Most commercially-available cannabis strains today are around 20 percent THC by weight, with some medical strains as high as 40 percent THC. Prohibitionists are fond of pointing out this great leap in potency, implying that cannabis is now much more harmful than it used to be. But as any good scientist knows, anything multiplied by zero is still zero. Or, as Billy Preston once sang, "Nothin' from nothin' leaves nothin'."
Over the past 30 years, cannabis growers in places like Humboldt County, California, Southern Oregon, and the Matanuska Valley of Alaska—indeed in closets and basements all over America, Canada, and Europe—have selectively bred the cannabis plant to create a continuously better and better user experience. The War on (Certain) Drugs drove cannabis cultivation indoors, having the unintended consequence of creating the ideal conditions for selectively breeding cannabis. As growers created a better product, they were able to charge more, increasing their profits and ensuring that cannabis growing continued to be a profitable, if risky, venture.
But cannabis is not just about THC. There are hundreds of chemical compounds in cannabis, many of which are probably also psychoactive (involved in getting users high). Consider, for example, terpenoids, a diverse and complex class of compounds that—as far as we know—create the scents and flavors of eucalyptus, cinnamon, cloves, ginger and, yes, cannabis. Some scientists and cannabis users also believe they enhance the potency of THC.

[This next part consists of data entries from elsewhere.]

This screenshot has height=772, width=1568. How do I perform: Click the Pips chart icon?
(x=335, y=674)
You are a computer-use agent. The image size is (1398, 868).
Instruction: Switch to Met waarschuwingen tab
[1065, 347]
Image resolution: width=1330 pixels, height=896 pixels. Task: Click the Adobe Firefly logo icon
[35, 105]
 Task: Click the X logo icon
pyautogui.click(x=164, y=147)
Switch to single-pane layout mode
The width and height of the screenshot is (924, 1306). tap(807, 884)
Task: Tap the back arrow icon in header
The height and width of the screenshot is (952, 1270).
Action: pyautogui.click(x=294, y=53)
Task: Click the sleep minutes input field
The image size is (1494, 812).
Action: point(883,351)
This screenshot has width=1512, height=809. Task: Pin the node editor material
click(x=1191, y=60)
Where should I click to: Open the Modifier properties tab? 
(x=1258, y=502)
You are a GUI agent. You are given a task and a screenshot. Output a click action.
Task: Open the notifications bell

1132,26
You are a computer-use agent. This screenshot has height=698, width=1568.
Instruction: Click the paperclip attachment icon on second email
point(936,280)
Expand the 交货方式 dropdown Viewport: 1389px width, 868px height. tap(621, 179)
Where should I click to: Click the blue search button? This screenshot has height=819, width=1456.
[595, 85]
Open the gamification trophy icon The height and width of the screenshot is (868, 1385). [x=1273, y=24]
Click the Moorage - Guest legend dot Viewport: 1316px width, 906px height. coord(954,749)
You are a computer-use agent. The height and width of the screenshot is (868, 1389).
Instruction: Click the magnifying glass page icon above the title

Menthol is perhaps the best-known terpenoid. Citral smells like lemon, myrcene smells like hops or mango, and beta-caryophyllene smells like pepper. Unique combinations of terpenoids create the different aromas, flavors, and possibly highs, of the numerous different strains of cannabis now available. And terpenoids are one big reason why the experience of using cannabis is as complex and varied as the experience of tasting beer or wine.
Other cannabis compounds are not psychoactive, but are still therapeutic. Consider CBD, known to slow the effects of epilepsy (among other diseases), even if the federal government still refuses to admit it. The role of hundreds of other compounds in producing the medicinal value and the high of cannabis is still poorly understood.
Genetic modification of crops has greatly benefitted from federal scientific funding. Sequencing the genome of corn, for example, took $32 million in public funding and has resulted in corn that grows faster, uses less water and is more disease resistant. But since the federal government essentially refuses to allow research on cannabis, that research is taking place in secret, in closely-guarded commercial labs around the country in states where cannabis is legal. This means that, unlike everything else we consume, the public may never know why a new strain of cannabis works so well, only that it does.